A fascinating solution would be to get Coca Cola to close the SPC plant and sell the brand to a farmers’ cooperative for a token price. That cooperative could then be helped to erect a new plant in a nearby town with modern work practices. Woolworths and Coles, who want local food processing, would help with a long-term purchasing contract as they have with Simplot.

Simplot is using its Woolworths-Coles three-year supply contract to give it the time to fix its work practices and modernise the plant. That’s what Coca Cola should have done. Simplot workers will, over time, have to choose between the sack or union power (How Coles and Woolworths are revolutionising food processingOctober 31).

The second corporate pillar that is crumbling is the commercial construction industry, which traditionally entered into cartel-style agreements with the unions. I documented the looming breakdown yesterday (A nail in the construction cartel coffin, January 29).

The third pillar is the motor industry, where unions believed they could boosts costs and the government would subsidise the industry. And so the unions forced an agreement from hell on General Motors. Ford workers went on strike to get the same deal. All the Ford and GMH workers will now be retrenched. That GMH-Ford union deal from hell was clearly not the only reason for the planned closures, but it set the ball rolling. Toyota managers and workers now know they will be retrenched unless they severely restrict union power. The same message will soon spread to the motor parts industry.

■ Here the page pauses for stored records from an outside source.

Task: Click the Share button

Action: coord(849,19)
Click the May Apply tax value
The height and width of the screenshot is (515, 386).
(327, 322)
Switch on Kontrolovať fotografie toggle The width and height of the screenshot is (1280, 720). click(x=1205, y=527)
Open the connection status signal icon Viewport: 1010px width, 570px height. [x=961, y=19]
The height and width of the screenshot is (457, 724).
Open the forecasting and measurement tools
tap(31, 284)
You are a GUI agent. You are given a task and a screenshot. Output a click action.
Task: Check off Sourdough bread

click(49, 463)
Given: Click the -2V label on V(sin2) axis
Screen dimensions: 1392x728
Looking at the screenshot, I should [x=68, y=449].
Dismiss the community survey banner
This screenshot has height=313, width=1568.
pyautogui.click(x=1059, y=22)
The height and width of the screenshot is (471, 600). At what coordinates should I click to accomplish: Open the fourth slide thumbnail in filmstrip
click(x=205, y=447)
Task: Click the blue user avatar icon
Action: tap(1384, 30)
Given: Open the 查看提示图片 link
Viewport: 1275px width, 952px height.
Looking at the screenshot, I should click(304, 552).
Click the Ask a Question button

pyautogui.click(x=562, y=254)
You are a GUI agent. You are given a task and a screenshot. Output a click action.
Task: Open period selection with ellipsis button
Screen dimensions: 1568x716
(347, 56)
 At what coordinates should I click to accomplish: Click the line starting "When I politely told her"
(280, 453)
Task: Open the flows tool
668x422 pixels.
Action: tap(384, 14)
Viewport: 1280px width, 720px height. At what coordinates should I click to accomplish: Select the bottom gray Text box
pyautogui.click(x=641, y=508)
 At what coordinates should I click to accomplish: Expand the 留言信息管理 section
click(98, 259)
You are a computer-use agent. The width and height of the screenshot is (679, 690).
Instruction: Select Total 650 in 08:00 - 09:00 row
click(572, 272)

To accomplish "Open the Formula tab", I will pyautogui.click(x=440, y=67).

A fourth pillar is the mining industry, where once again managers and workers will have to choose between shutting mines or union power. In mining, companies are now investing heavily in automation so union power is being lost via capital investment.

The ending of these four pillars is surely monumental, and the effects will spread .

One day, this new reality will come to the public service. The efficiencies available in the public service are very large but no government has had the courage to tackle them.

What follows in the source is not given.